━━━━━ Material for the task

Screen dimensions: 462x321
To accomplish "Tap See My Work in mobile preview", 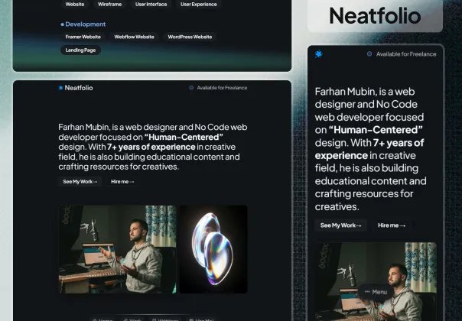I will (x=341, y=225).
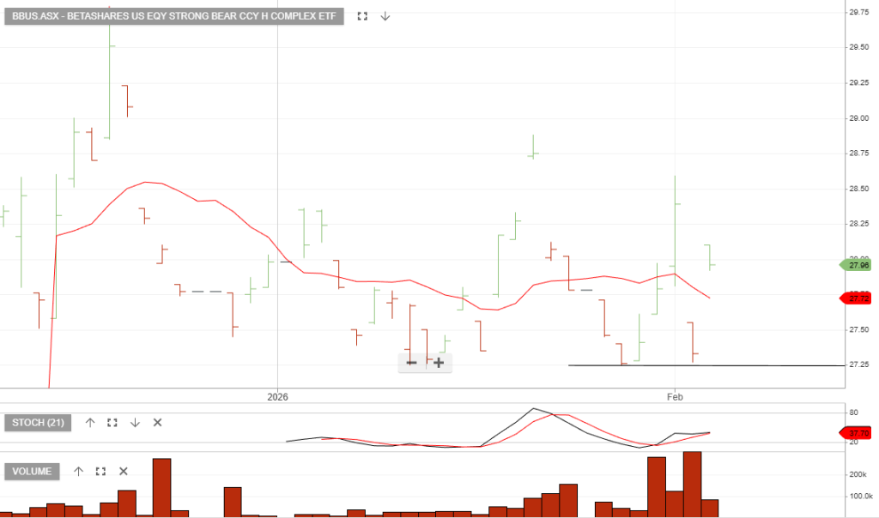This screenshot has height=518, width=879.
Task: Click the Feb date marker on time axis
Action: pyautogui.click(x=675, y=397)
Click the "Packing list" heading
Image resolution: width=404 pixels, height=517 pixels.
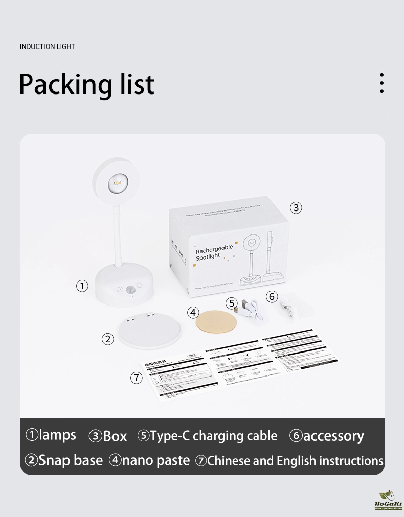click(86, 85)
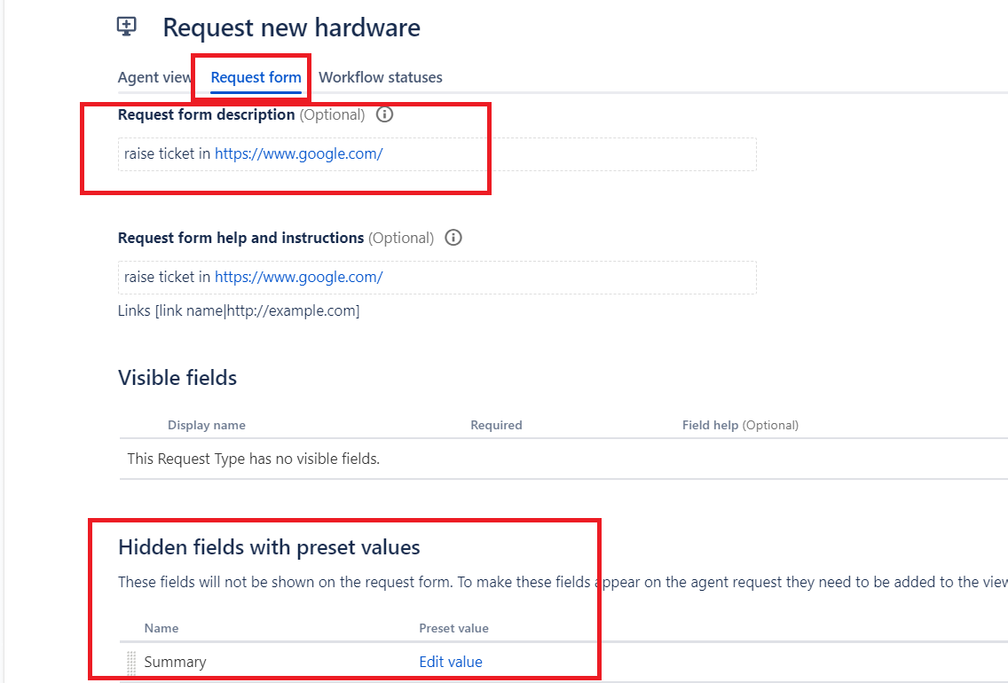The image size is (1008, 683).
Task: Click the Required column header
Action: 496,425
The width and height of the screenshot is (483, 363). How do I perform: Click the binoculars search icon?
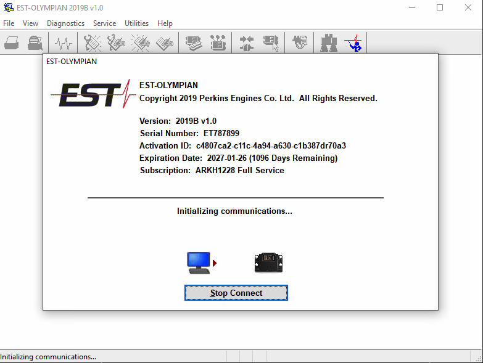pos(329,43)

━━━━━━━━━━

→ **Work instruction**: Write out exactly the lines from the one containing "The width and" to the last line of the records above, both included, and leave out any pictures.

→ **Written solution**:
The width and height of the screenshot is (483, 363). How do I perform: Click the binoculars search icon?
pos(329,43)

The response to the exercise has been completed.